Olivia Rodrigo lança You Seem Pretty Sad, terceiro álbum de estúdio que marca uma nova etapa em sua carreira, explorando uma era de amadurecimento musical e visual. O disco, com 13 faixas, acompanha o ciclo de um relacionamento, da paixão ao desespero por afeto.
A cantora de 23 anos mantém o sucesso comercial, com o álbum atingindo o topo da Billboard 200 pela terceira vez consecutiva. Paralelamente, anunciou o Daisy Chain Fields, festival feminino com renda destinada a organizações de defesa dos direitos das mulheres.
O lançamento destaca uma transição sonora. Rodrigo abandona parte do pop punk dos trabalhos anteriores e incorpora elementos da new wave dos anos 80, fortalecendo a identidade de sua nova fase musical. O single de estreia é o estopim dessa mudança.
Anatomia de uma nova era
O guarda-roupa acompanha a mudança artística, trocando referências de colegial por visuais mais delicados e maduros. Trabalha com as estilistas Chloe e Chenelle Delgadillo para criar produções que dialogam com a sonoridade do álbum.

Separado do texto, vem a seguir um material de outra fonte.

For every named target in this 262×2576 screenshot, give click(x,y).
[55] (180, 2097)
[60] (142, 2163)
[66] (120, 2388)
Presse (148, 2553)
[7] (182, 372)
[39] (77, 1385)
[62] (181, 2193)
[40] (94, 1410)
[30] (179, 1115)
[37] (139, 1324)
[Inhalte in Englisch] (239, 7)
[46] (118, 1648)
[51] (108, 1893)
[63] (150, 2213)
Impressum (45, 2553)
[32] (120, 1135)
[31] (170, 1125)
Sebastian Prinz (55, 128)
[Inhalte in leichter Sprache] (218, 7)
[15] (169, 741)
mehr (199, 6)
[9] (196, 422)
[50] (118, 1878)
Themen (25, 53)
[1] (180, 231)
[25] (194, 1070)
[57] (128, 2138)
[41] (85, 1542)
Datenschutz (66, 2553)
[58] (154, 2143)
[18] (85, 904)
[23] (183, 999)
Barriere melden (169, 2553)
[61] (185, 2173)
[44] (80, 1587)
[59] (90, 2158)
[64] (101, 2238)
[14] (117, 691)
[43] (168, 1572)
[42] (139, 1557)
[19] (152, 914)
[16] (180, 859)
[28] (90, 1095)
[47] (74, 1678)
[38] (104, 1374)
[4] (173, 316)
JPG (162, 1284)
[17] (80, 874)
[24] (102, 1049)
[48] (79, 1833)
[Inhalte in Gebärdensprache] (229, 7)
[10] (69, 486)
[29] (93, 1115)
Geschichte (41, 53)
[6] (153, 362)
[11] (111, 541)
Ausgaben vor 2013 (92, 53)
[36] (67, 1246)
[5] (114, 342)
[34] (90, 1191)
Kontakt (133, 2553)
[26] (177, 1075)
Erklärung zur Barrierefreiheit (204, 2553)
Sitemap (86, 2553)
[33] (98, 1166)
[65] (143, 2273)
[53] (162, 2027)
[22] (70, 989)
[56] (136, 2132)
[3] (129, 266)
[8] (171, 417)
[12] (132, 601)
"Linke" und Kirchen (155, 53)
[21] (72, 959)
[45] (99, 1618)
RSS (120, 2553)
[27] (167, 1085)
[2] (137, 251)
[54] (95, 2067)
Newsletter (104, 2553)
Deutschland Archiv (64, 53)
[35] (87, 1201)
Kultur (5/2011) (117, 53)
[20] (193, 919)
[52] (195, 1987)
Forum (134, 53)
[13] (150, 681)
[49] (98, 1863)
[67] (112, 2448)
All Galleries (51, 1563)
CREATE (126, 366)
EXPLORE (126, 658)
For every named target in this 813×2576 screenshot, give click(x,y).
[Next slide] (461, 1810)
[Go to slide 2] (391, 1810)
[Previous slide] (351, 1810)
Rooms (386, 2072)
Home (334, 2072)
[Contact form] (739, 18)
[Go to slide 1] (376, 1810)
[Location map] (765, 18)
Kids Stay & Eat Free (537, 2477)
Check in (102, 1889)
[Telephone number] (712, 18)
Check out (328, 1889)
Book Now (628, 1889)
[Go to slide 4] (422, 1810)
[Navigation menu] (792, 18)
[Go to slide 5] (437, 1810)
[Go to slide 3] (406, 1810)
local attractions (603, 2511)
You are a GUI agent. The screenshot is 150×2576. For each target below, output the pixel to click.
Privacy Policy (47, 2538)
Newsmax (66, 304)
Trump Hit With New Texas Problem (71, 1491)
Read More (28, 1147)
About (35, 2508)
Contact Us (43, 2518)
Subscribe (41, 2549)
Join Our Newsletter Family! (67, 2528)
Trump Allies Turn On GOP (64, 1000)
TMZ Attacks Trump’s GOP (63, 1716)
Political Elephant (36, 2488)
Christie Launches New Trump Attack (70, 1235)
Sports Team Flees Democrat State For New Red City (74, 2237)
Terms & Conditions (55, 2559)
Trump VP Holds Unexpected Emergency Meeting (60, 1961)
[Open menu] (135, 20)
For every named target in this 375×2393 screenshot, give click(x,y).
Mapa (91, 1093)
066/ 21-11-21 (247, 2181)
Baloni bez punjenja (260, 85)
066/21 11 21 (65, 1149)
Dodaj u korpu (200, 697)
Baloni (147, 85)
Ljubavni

A crítica observa que a paleta estética passa a ser mais feminina, com inspirações de moda mod dos anos 60, sapatilhas, jeans retrô e releituras modernas do twee. O figurino do clipe de Drop Dead traz referências a Jane Birkin e à grife Chloe.
Foram citadas referências históricas como forma de transmitir libertação feminina. A stylist Gabriella Karefa-Johnson descreve um estado de espírito que transcende uma única estética, conectando moda e música para além de rótulos.
Moda como ferramenta criativa
A combinação de referências de moda e música é interpretada como uma estratégia para ampliar o alcance do álbum. A imprensa musical destaca a relação entre estilo e som, ressaltando que novas eras costumam vir acompanhadas de mudanças visuais.
Entre críticas e debates, Rodrigo sustenta a narrativa de uma artista que escolhe roupas para comunicar o amadurecimento. O público acompanha a evolução, já familiarizado com o conceito de distintas fases da carreira pop.
O acontecimento mais comentado envolve a repercussão de um vestido babydoll utilizado em show promovido pelo Spotify em Barcelona. A peça gerou discussões sobre infantilização versus expressão feminista, tema que a cantora rebateu em entrevista.
A repercussão ajudou a ampliar o debate sobre a relação entre imagem e música, com analistas destacando que o vestuário pode funcionar como ferramenta de expressão artística. A discussão envolve também a crítica sobre expectativas impostas a jovens artistas mulheres.